* **Data**
--------------------------------

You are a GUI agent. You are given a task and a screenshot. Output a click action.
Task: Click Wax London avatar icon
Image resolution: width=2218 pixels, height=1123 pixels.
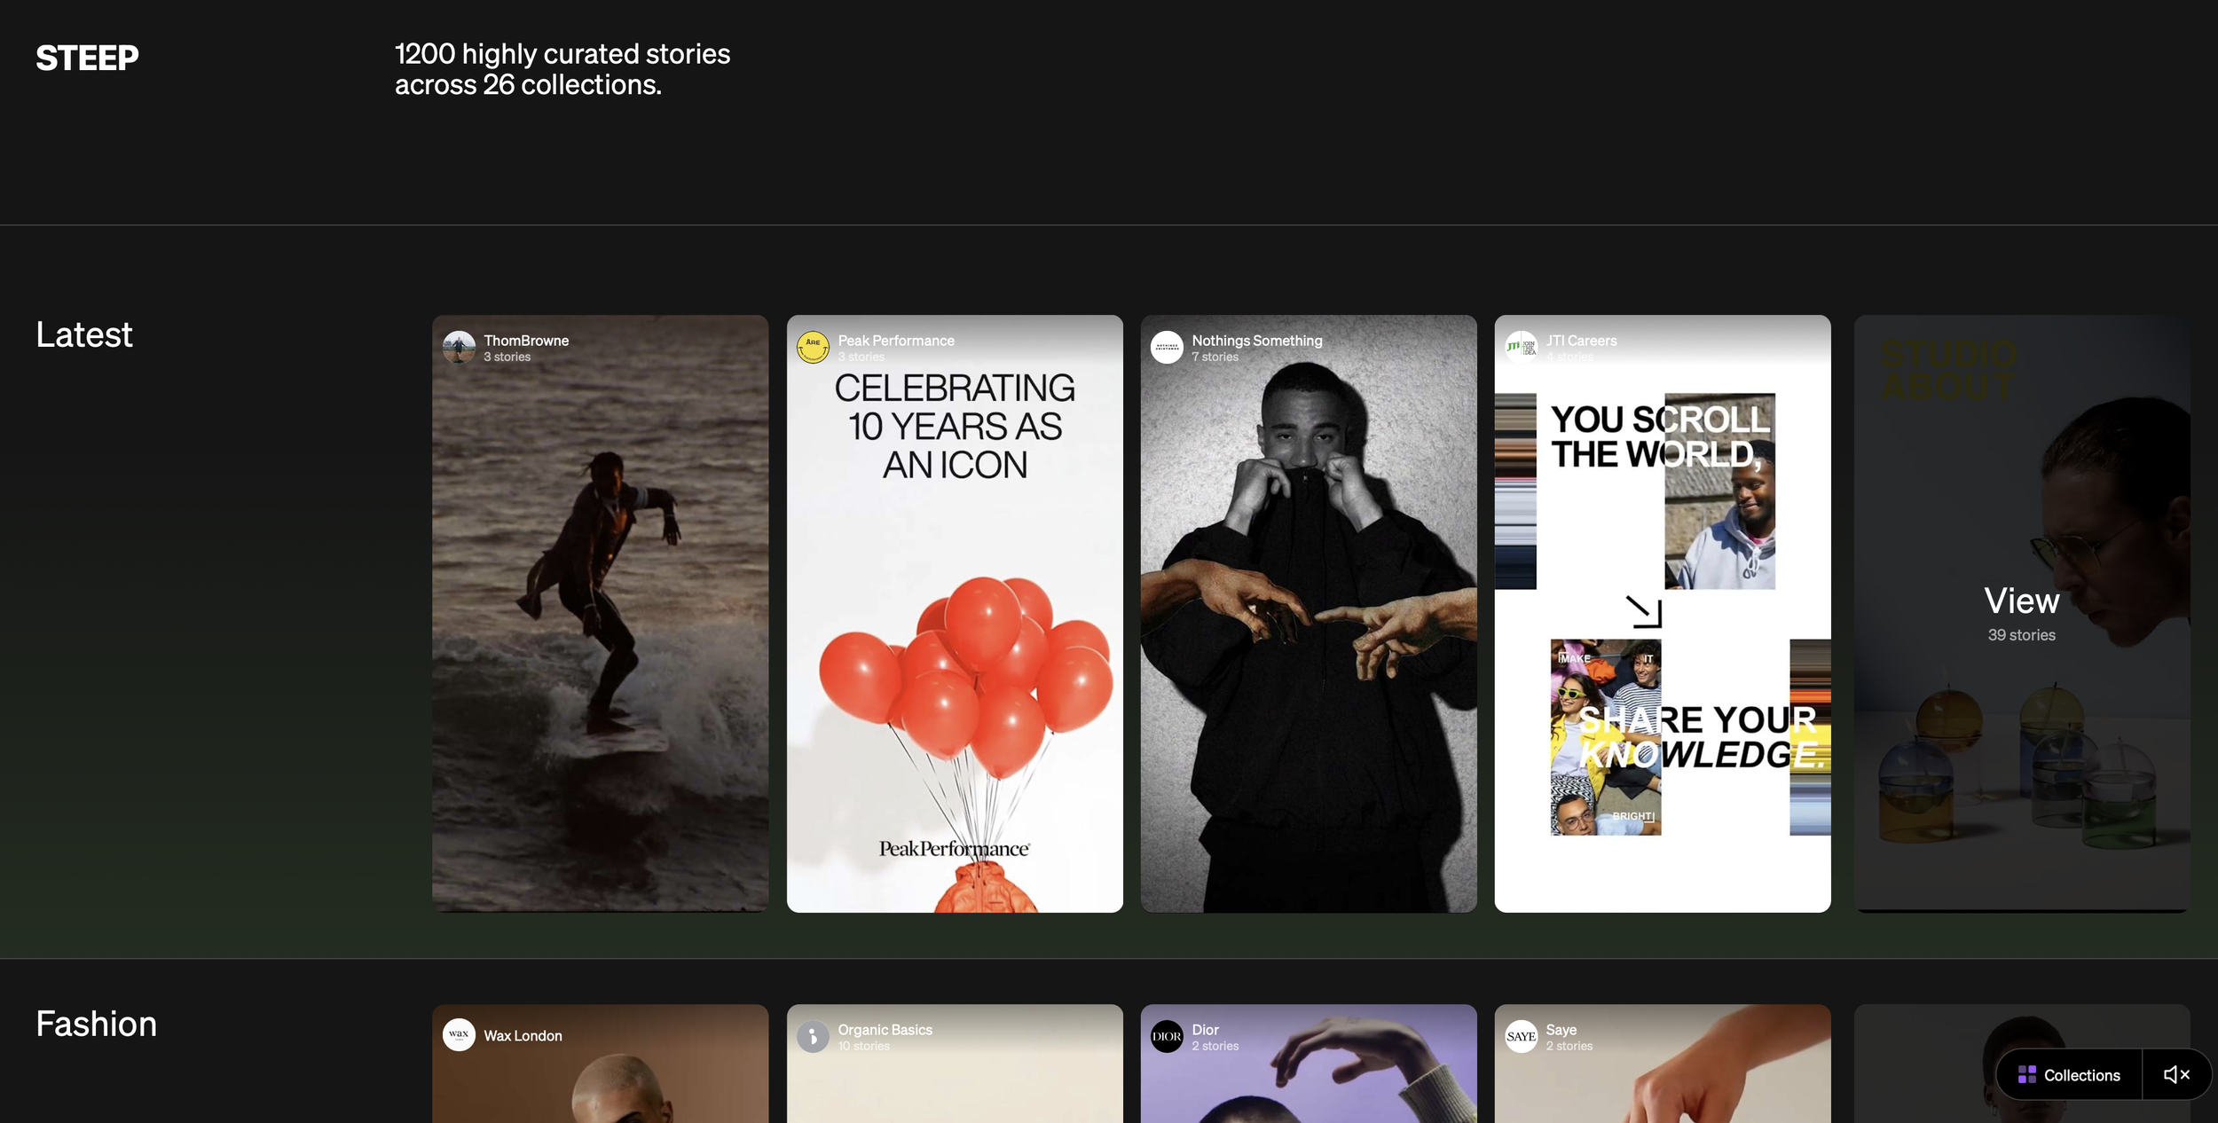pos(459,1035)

--------------------------------

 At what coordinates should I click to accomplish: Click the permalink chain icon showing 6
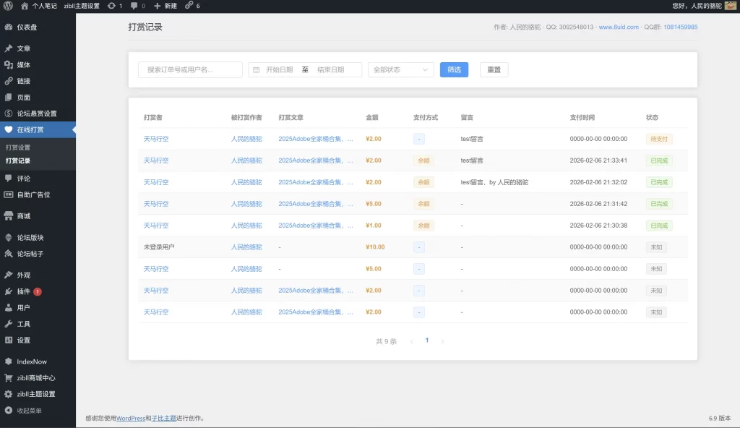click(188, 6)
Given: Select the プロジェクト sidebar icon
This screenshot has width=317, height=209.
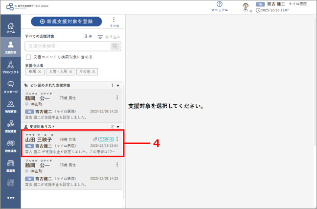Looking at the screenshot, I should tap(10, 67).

--------------------------------

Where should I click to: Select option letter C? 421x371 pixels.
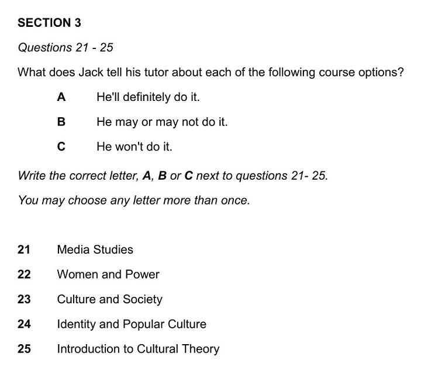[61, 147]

--------------------------------

Output the part of the entries that opens with the line containing "At what coordinates" and closes with the line containing "Looking at the", both lines included, as a numbered list with no blank lines. Leave the pictures out.

1.  At what coordinates should I click to accomplish: Click the permalink chain icon showing 6
2. click(188, 6)
3. Given: Select the プロジェクト sidebar icon
4. This screenshot has width=317, height=209.
5. Looking at the screenshot, I should tap(10, 67).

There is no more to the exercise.